Stagecoach will stop its share buy back programme once it has reached £30m, the transport giant announced this morning.
Earlier this year, the firm announced a share buy back programme worth up to £60m over the next year following the government’s decision to bar it from three rail franchises.
In a trading update today, Stagecoach said it had already bought back 21,830,035 ordinary shares at a cost of approximately £28.5m.
“The board is satisfied that the programme has largely achieved its objective of making appropriate use of our cash, whilst retaining a good financial position and maintaining an investment grade credit rating,” it said.
“In line with the company’s strong capital discipline, the board now plans to continue the programme until around £30m of shares have been bought back.”
Stagecoach also confirmed it will take the government to court over its decision to bar it from three rail franchises early next year.
The bus and rail operator is suing the Department for Transport (DfT) over its decision to disqualify it from the East Midlands, South Eastern and West Coast franchises earlier this year over its refusal to share pensions liabilities with the government.
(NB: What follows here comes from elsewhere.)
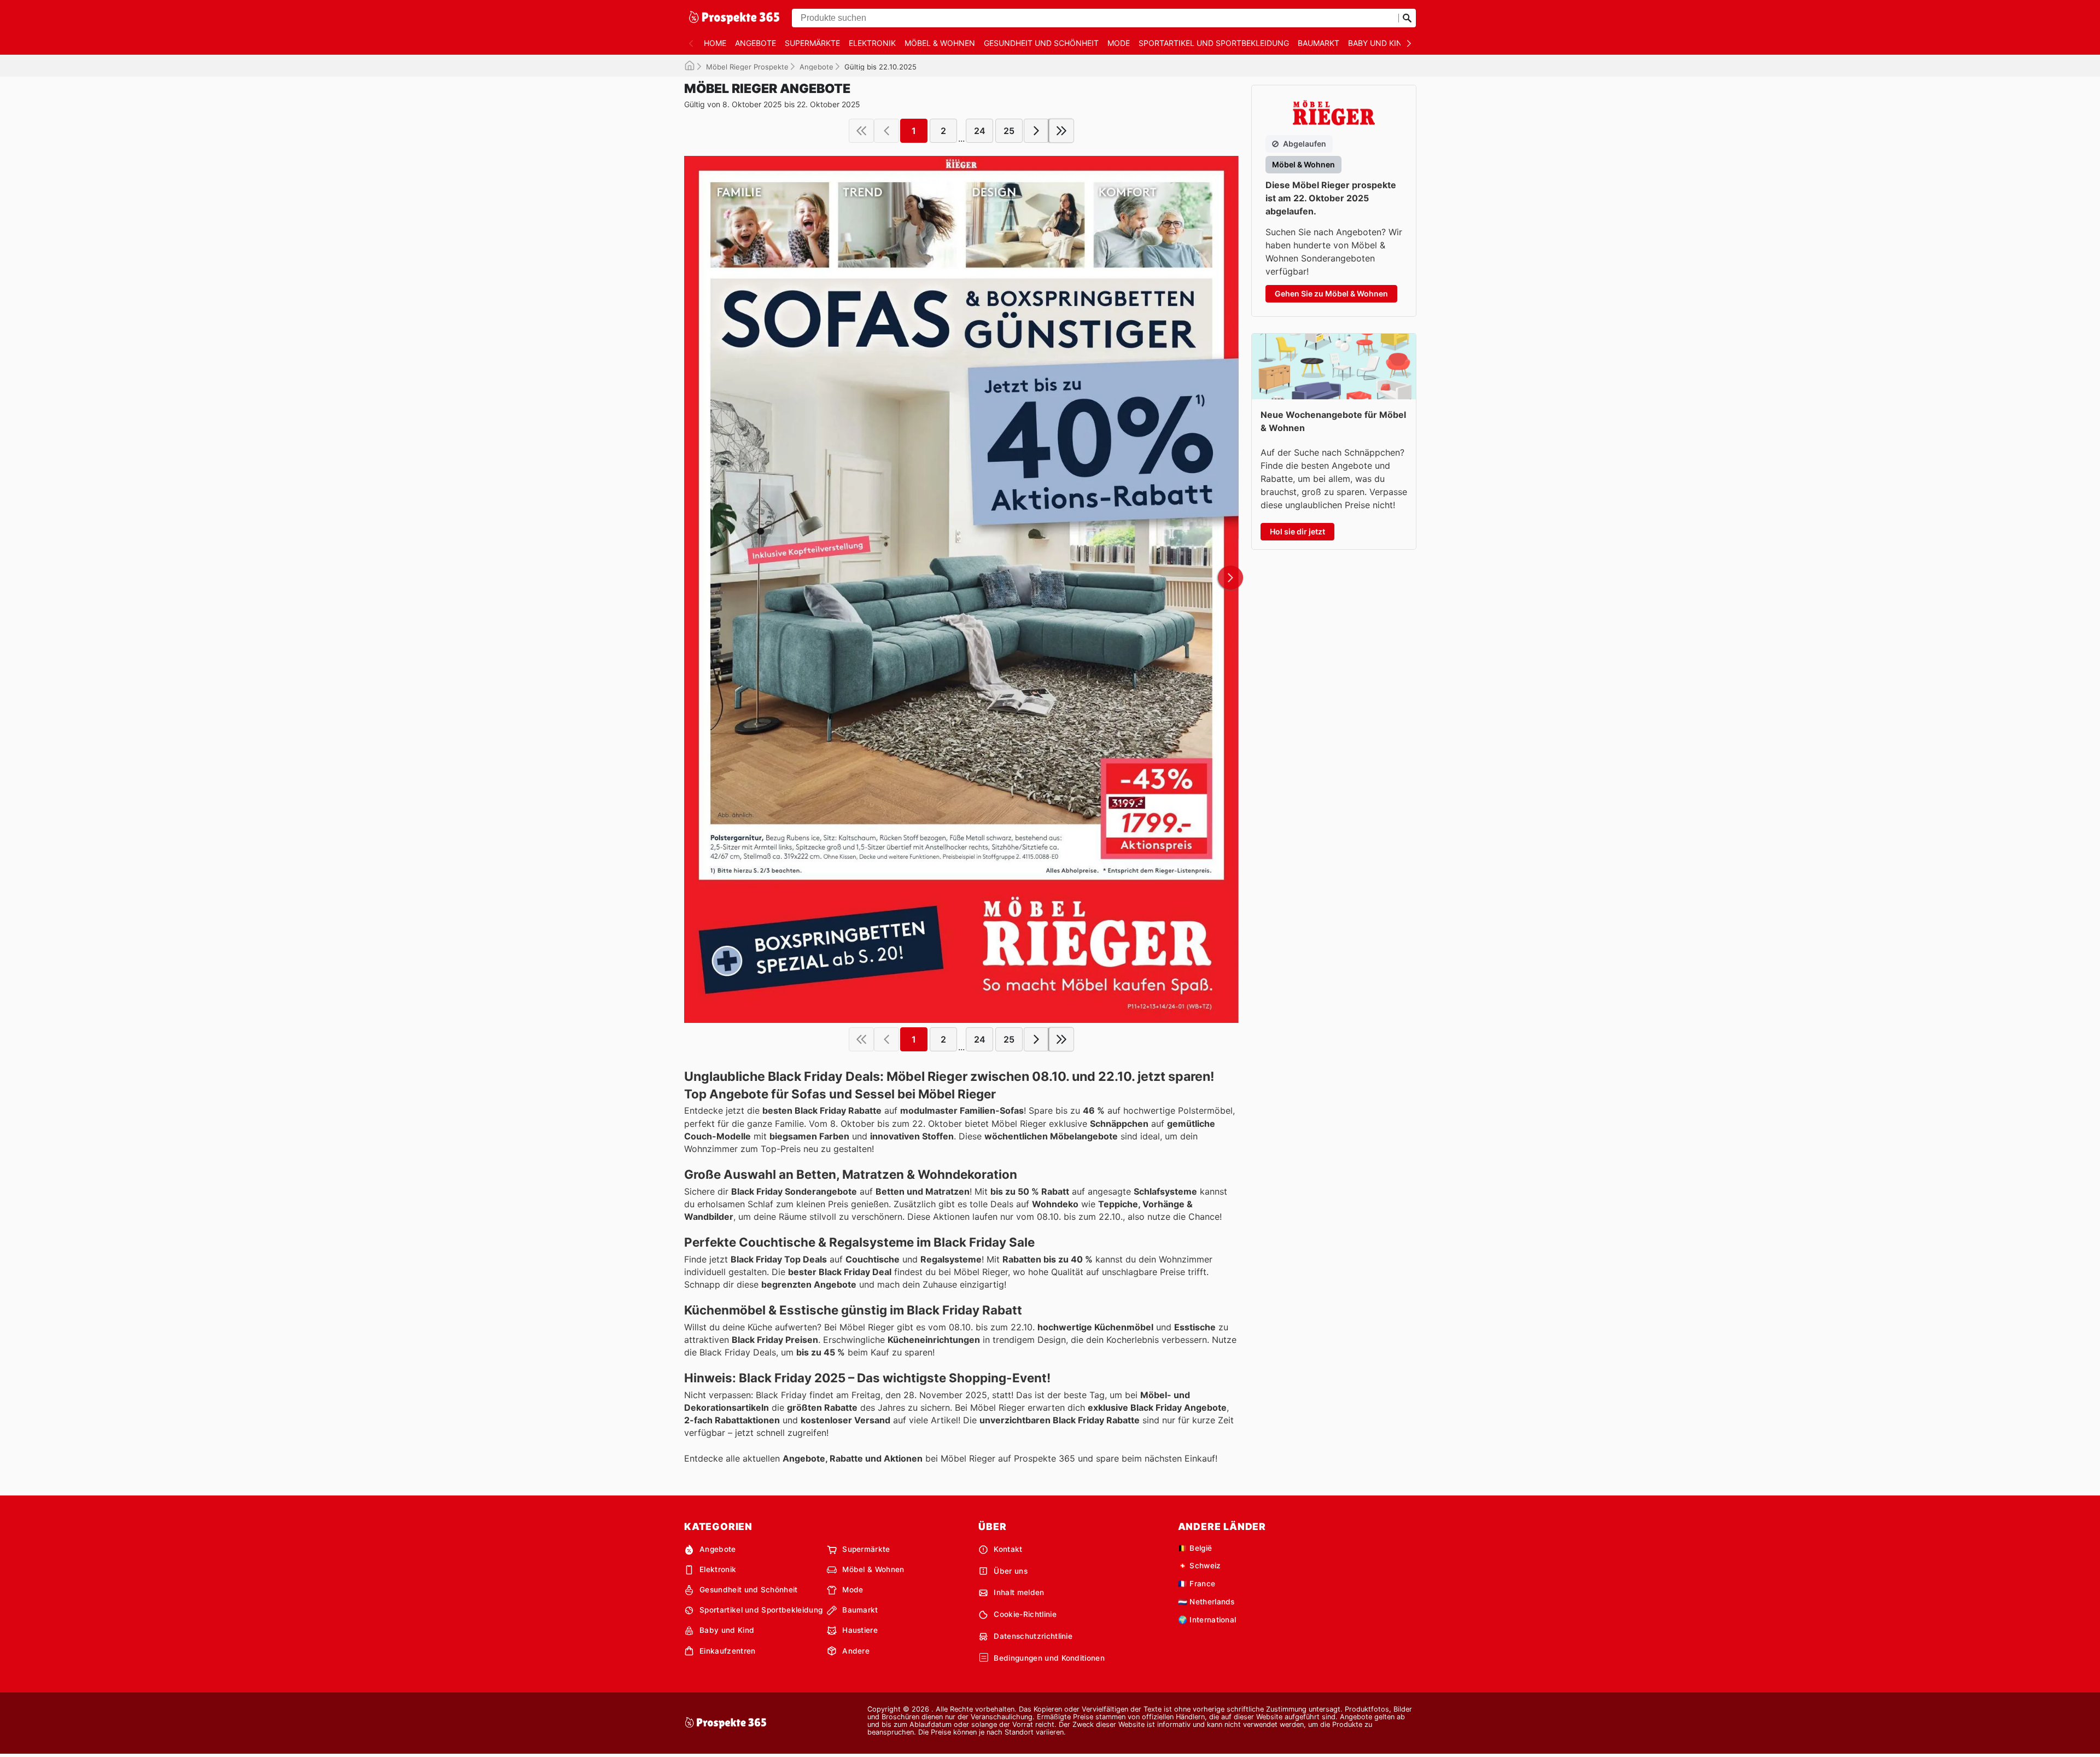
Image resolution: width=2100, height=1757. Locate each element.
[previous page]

“We continue to pursue our claims against the secretary of state for transport regarding his decisions to disqualify us from three rail franchise competitions,” Stagecoach said in a trading update. “The three cases are due to be heard in the High Court in early 2020.”
The operator said its performance in the bus division had been in line with expectations and that in London, it won more income based on it providing a “favourable” service. It added it was confident it would keep winning contracts with Transport for London (TfL) in the capital.
Like-for-like revenue growth at the UK bus (regional operations) division was one per cent for the 20 weeks ended 14 September 2019, which was lower than anticipated. Stagecoach blamed this on last year’s hot summer and this year’s poorer weather.
Stagecoach will announce its half-year results on 11 December 2019.